Angka itu memang terlihat kecil. Namun dalam hitung-hitungan tertentu, keputusan BPJS Kesehatan itu akan berdampak kepada pasien dalam jumlah yang sangat banyak.

Oleh karena itu wajarlah jika kemudian mengundang reaksi yang cukup keras dari berbagai kalangan. Keputusan BPJS Kesehatan itu seolah lebih mementingkan tegaknya aturan secara kaku sambil mengabaikan pelayanan kesehatan warga yang seharusnya diutamakan.

Keresahan publik memang kemudian mereda setelah Menteri Kesehatan menegaskan bahwa rumah sakit yang belum terakreditasi pun tetap bekerja sama dengan BPJS Kesehatan sehingga tetap harus melayani peserta JKN.

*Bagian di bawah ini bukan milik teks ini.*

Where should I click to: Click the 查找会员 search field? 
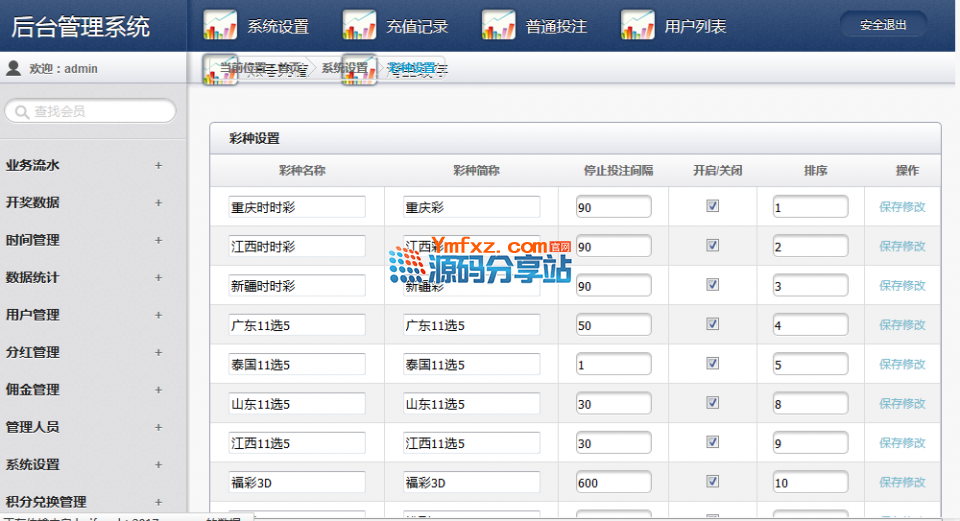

Selanjutnya rumah sakit yang belum terakreditasi itu diberi kesempatan untuk menyelesaikan proses akreditasinya paling lambat bulan Juni tahun ini.

Kita memang patut menyayangkan sikap kaku BPJS Kesehatan dalam menjalankan peraturan. Pelayanan terhadap peserta JKN tak bisa dikorbankan hanya demi menegakkan peraturan yang sebetulnya bisa dijalankan secara lebih luwes.

Namun, kesempatan yang diberikan oleh Kementerian Kesehatan kepada rumah sakit untuk mengurus kembali proses akreditasi juga tak boleh membuat negara menjadi lengah dan lemah terhadap standar kualitas layanan di fasilitas-fasilitas kesehatan itu.

Bagaimanapun akreditasi itu adalah bentuk perlindungan kepada warga negara untuk memperoleh pelayanan kesehatan yang layak dan berkualitas.

Warga negara berhak atas jaminan kesehatan. Dan itu dilangsungkan dengan standar yang baik. Bukan asal-asalan.